§ **Exercise requirements**
For each line in the data below that holds "Health", return a copy.

§

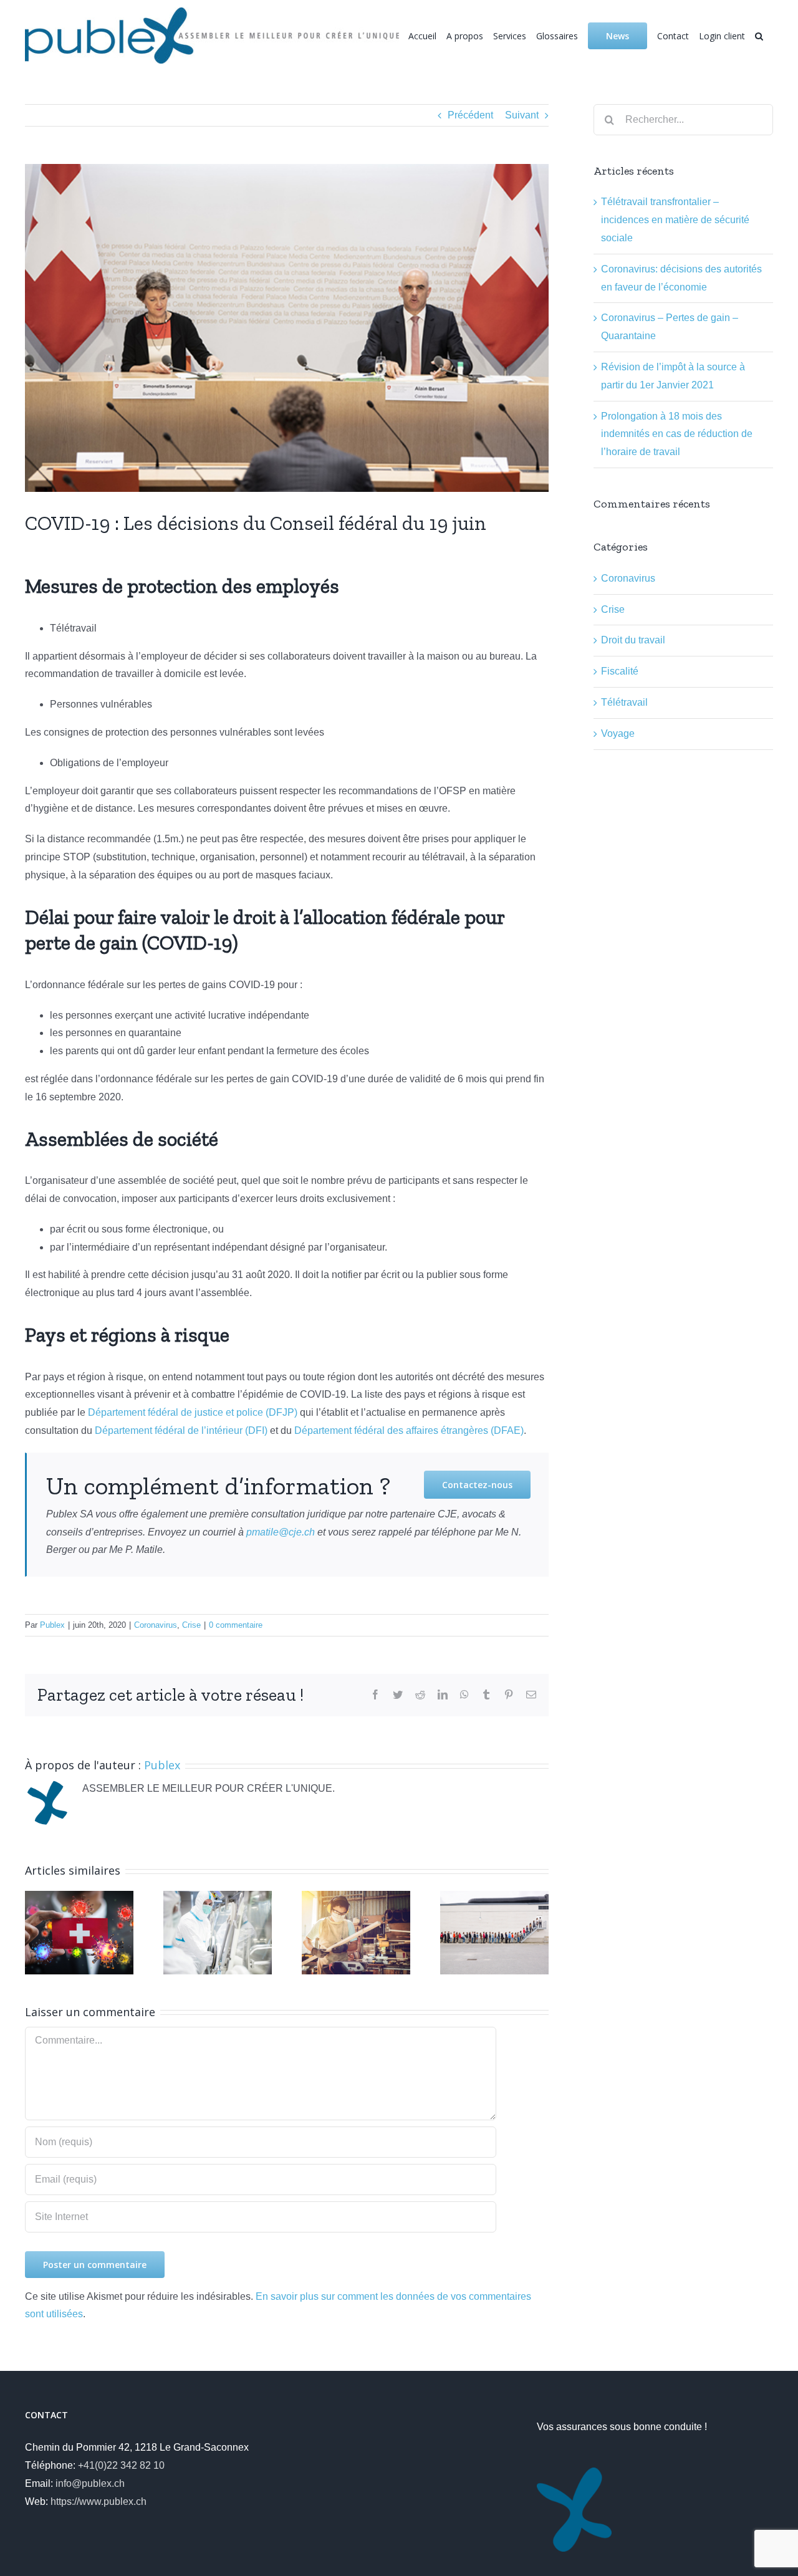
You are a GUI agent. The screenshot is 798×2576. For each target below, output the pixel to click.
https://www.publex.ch (98, 2501)
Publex (52, 1625)
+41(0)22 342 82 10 (121, 2465)
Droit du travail (633, 640)
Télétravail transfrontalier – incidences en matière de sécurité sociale (675, 219)
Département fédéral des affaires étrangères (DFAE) (409, 1430)
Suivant (522, 115)
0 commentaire (235, 1625)
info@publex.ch (90, 2483)
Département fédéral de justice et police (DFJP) (192, 1412)
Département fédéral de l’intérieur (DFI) (181, 1430)
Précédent (470, 115)
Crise (191, 1625)
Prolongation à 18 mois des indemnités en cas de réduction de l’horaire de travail (676, 434)
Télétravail (624, 702)
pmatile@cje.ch (280, 1532)
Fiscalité (619, 671)
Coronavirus (155, 1625)
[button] (759, 31)
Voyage (618, 733)
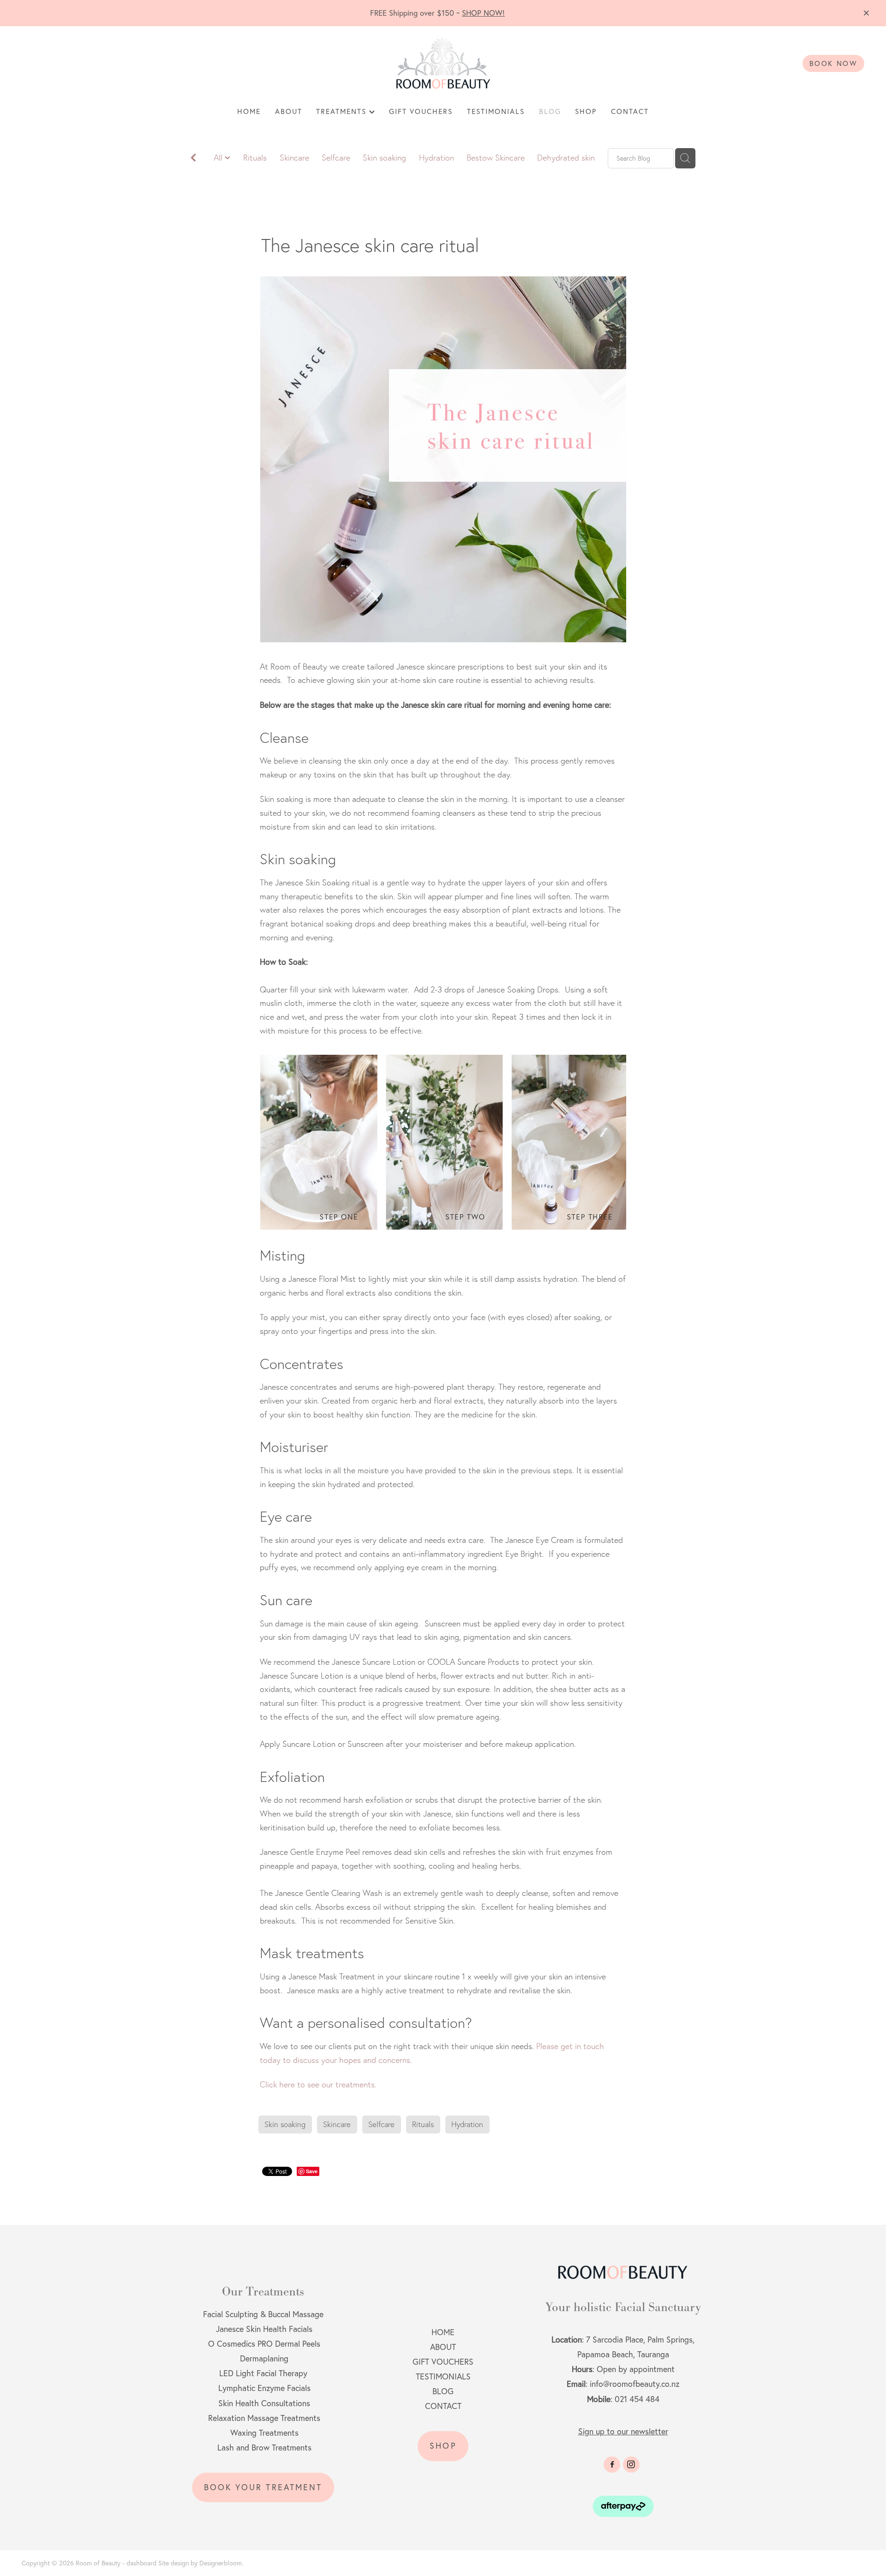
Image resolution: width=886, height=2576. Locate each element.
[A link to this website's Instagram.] (631, 2464)
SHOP (586, 111)
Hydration (436, 157)
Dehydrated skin (566, 157)
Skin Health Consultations (264, 2403)
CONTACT (630, 111)
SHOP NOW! (483, 13)
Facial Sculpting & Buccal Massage (263, 2314)
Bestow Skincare (496, 157)
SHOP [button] (443, 2445)
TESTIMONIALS (496, 111)
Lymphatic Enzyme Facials (264, 2388)
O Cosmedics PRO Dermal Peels (264, 2343)
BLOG (550, 111)
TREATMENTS (342, 111)
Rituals (255, 157)
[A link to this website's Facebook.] (612, 2464)
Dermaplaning (264, 2358)
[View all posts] (193, 159)
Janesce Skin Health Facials (263, 2329)
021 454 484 (637, 2399)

§

§ **Response to this exercise**
Skin Health Consultations (264, 2403)
Janesce Skin Health Facials (263, 2329)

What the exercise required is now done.